Leave out every picture, and return exactly the lines from the line containing "icon in header" through the end of the records below, both inclusive.

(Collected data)
"""

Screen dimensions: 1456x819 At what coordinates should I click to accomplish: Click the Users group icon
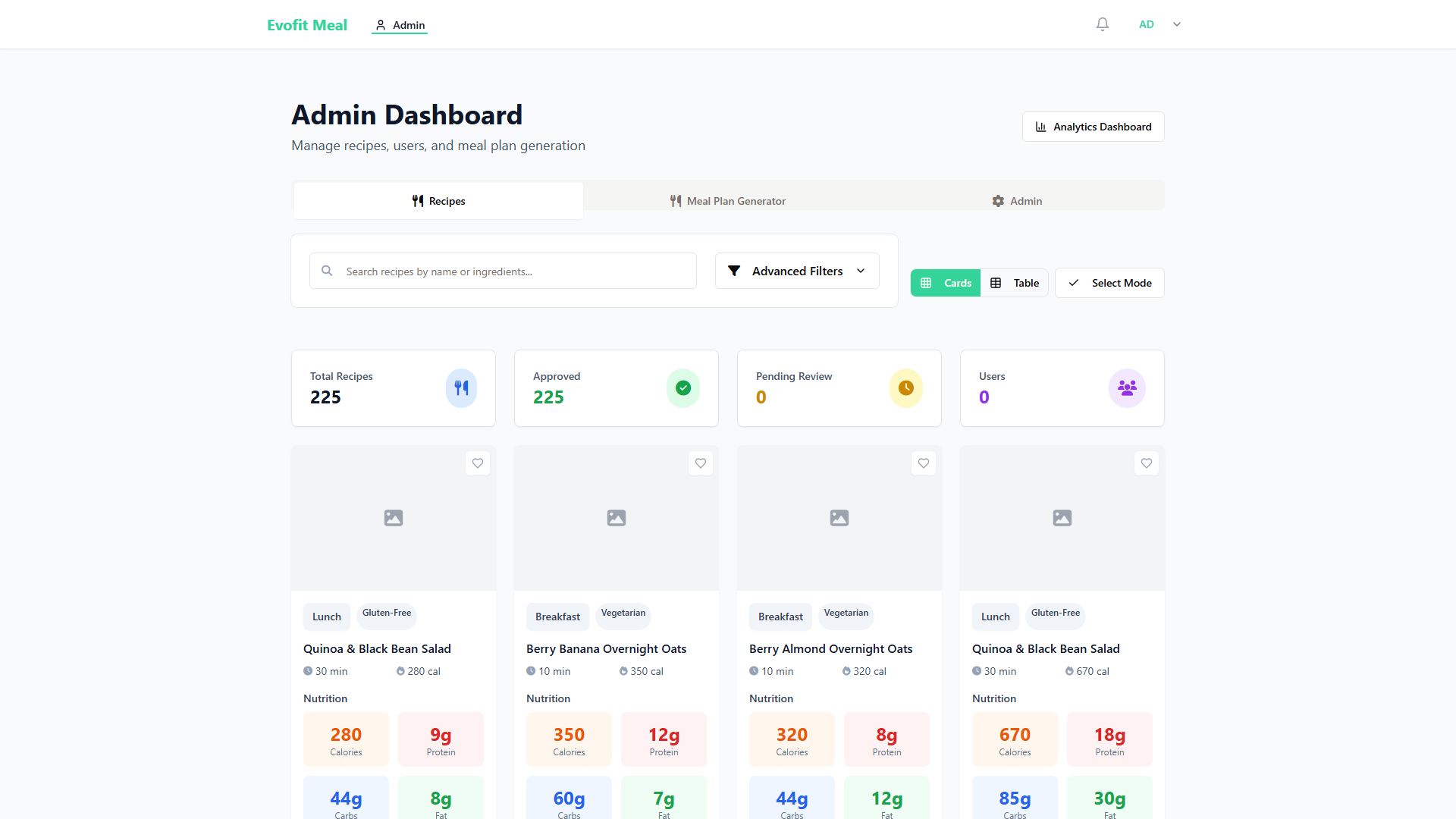[x=1127, y=388]
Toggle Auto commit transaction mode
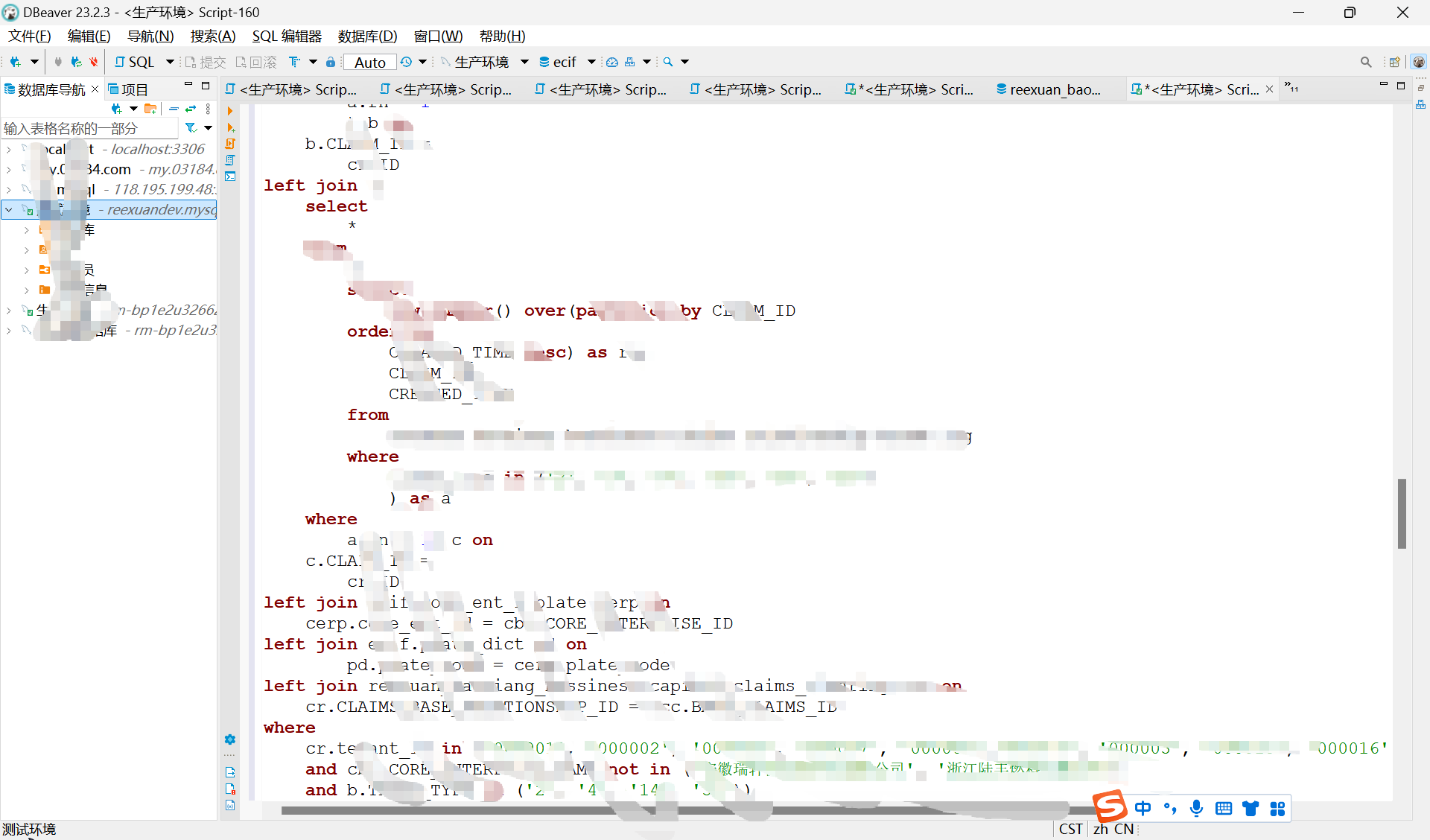The image size is (1430, 840). pos(369,63)
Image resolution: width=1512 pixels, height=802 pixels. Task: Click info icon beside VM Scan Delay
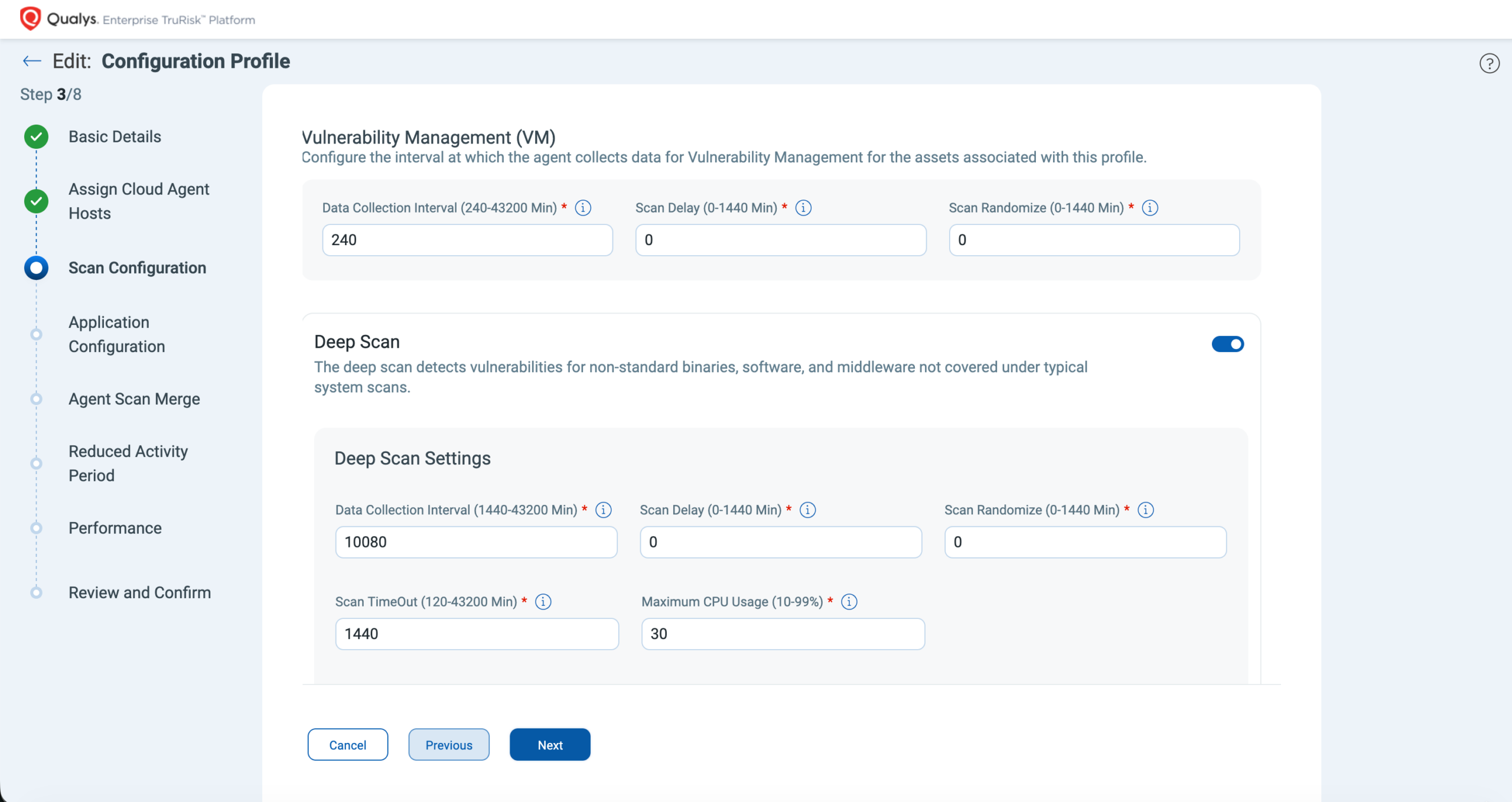click(x=803, y=208)
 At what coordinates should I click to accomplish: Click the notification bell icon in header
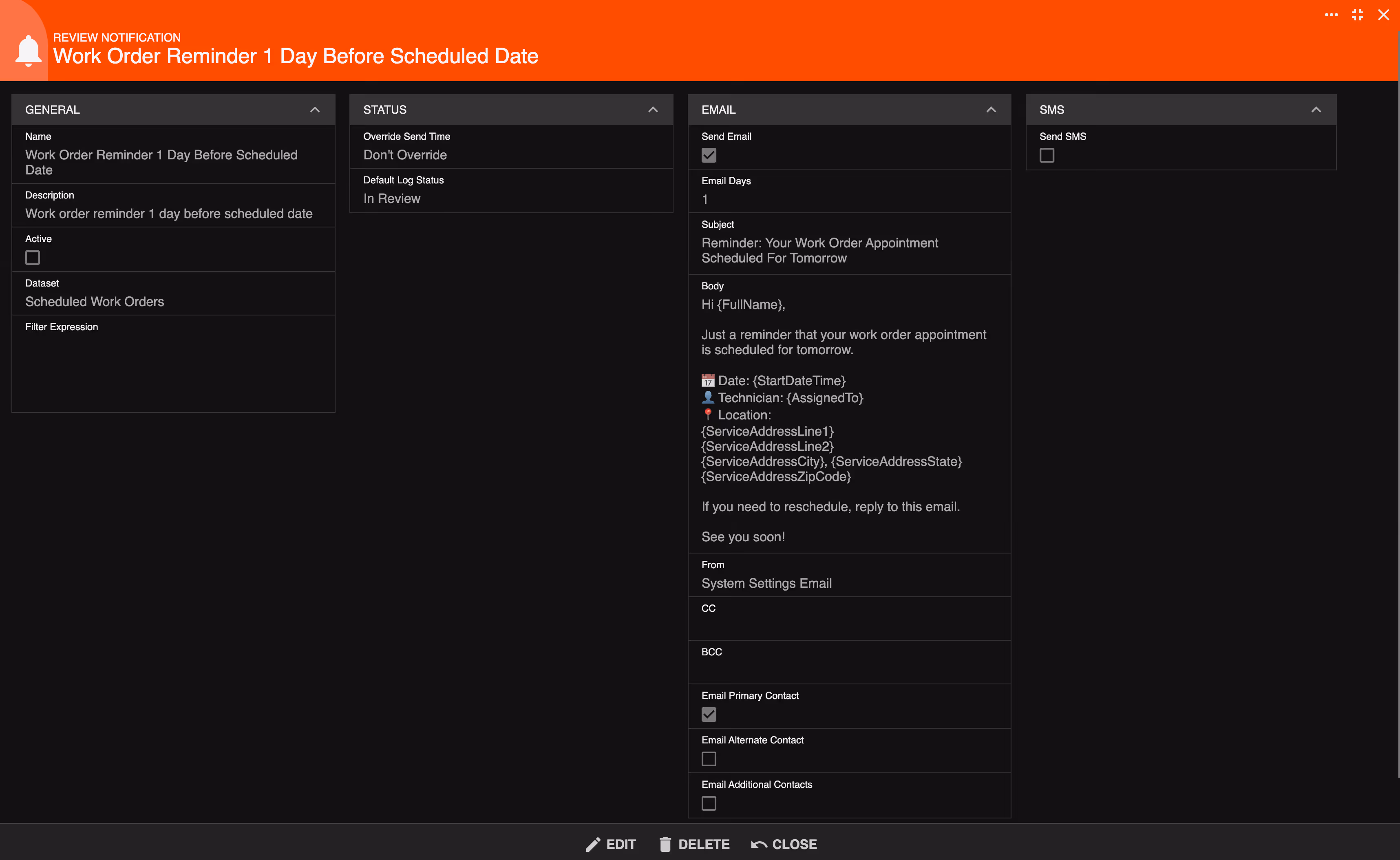click(x=28, y=51)
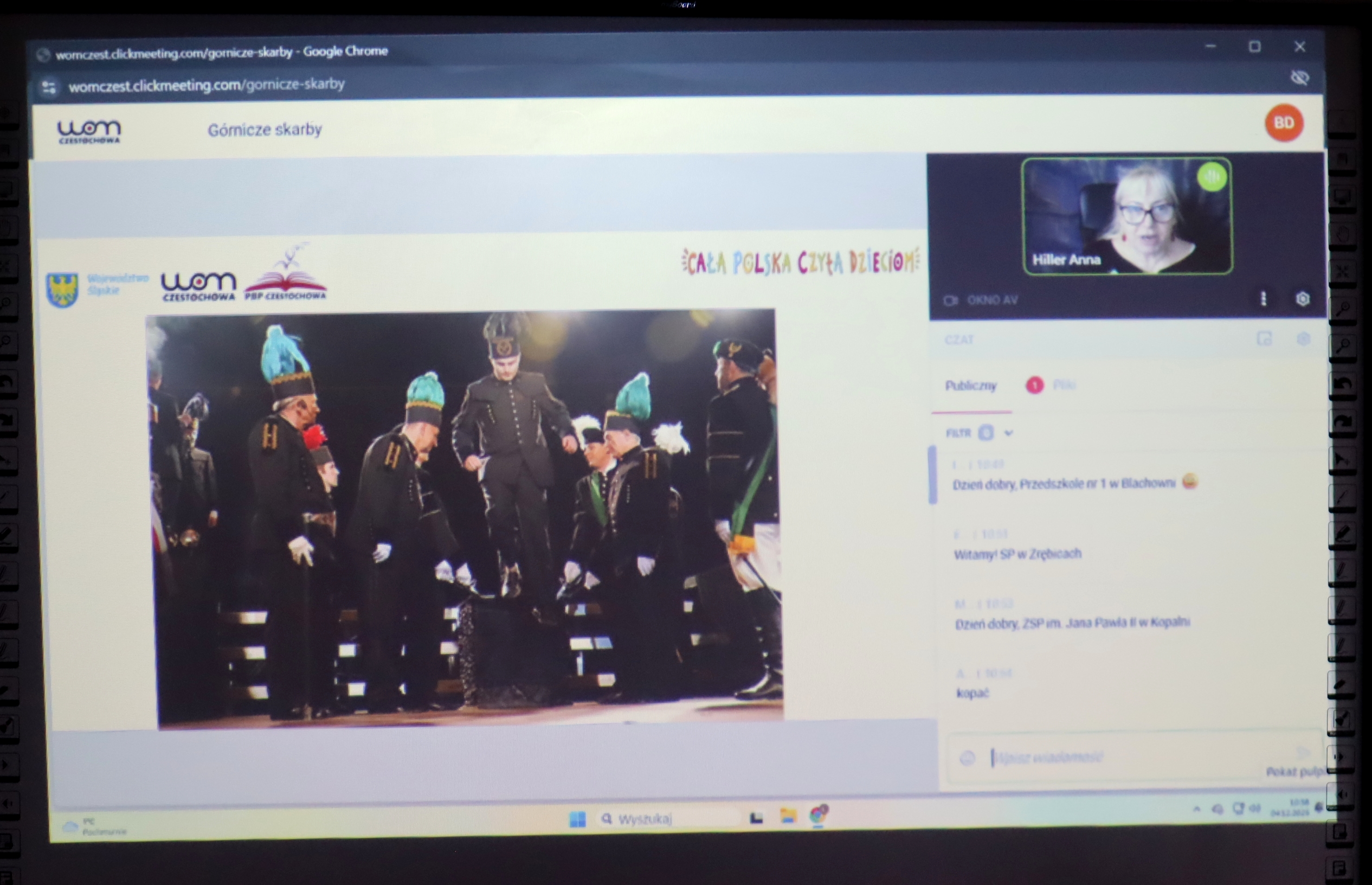Click the send message arrow icon
Image resolution: width=1372 pixels, height=885 pixels.
pyautogui.click(x=1303, y=753)
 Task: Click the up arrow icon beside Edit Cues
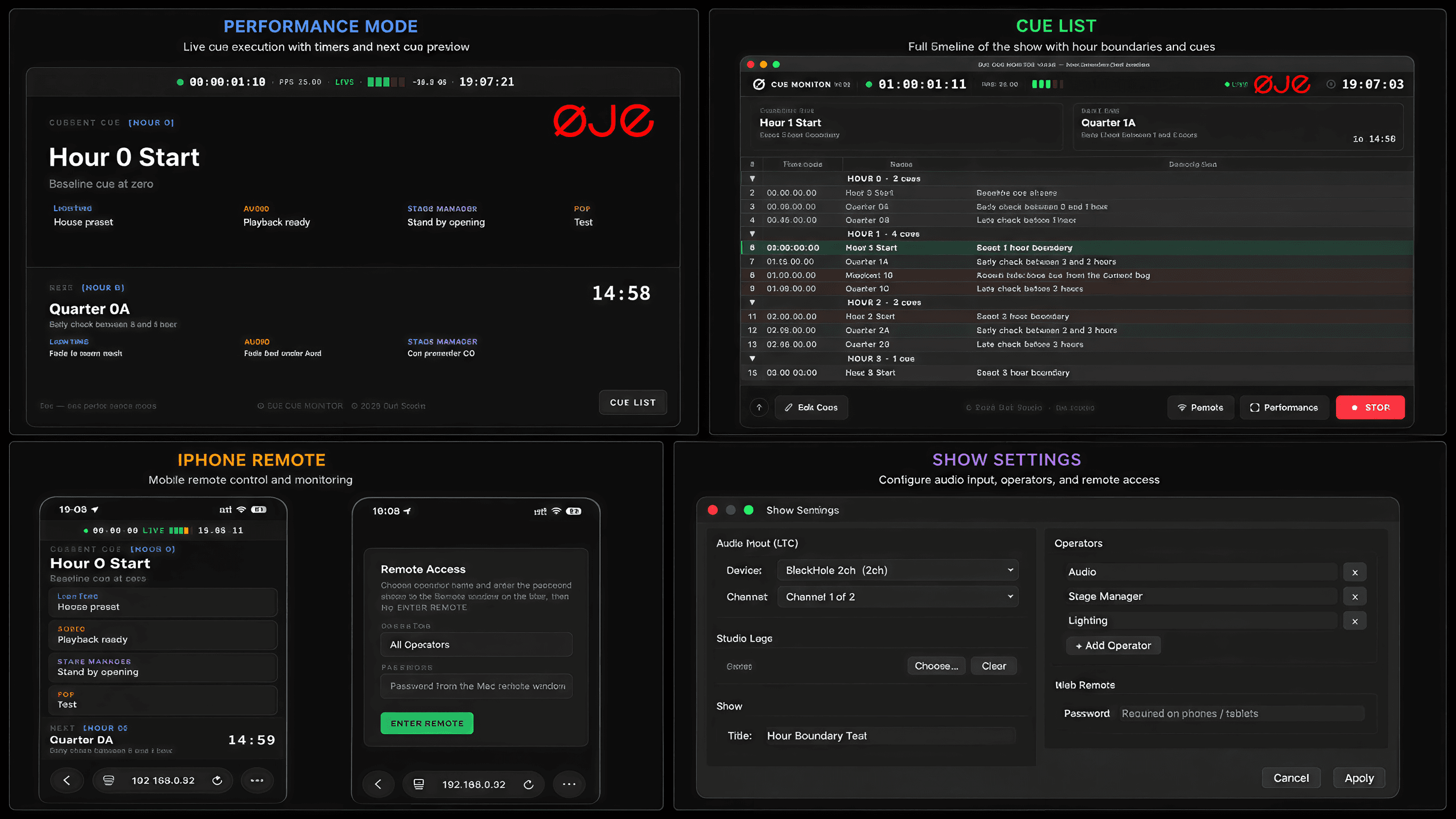click(x=759, y=407)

"""

Expected answer →
 At what coordinates should I click to accomplish: Click the notification bell icon in header
click(x=28, y=51)
Click the send message arrow icon
Image resolution: width=1372 pixels, height=885 pixels.
pyautogui.click(x=1303, y=753)
 Task: Click the up arrow icon beside Edit Cues
click(x=759, y=407)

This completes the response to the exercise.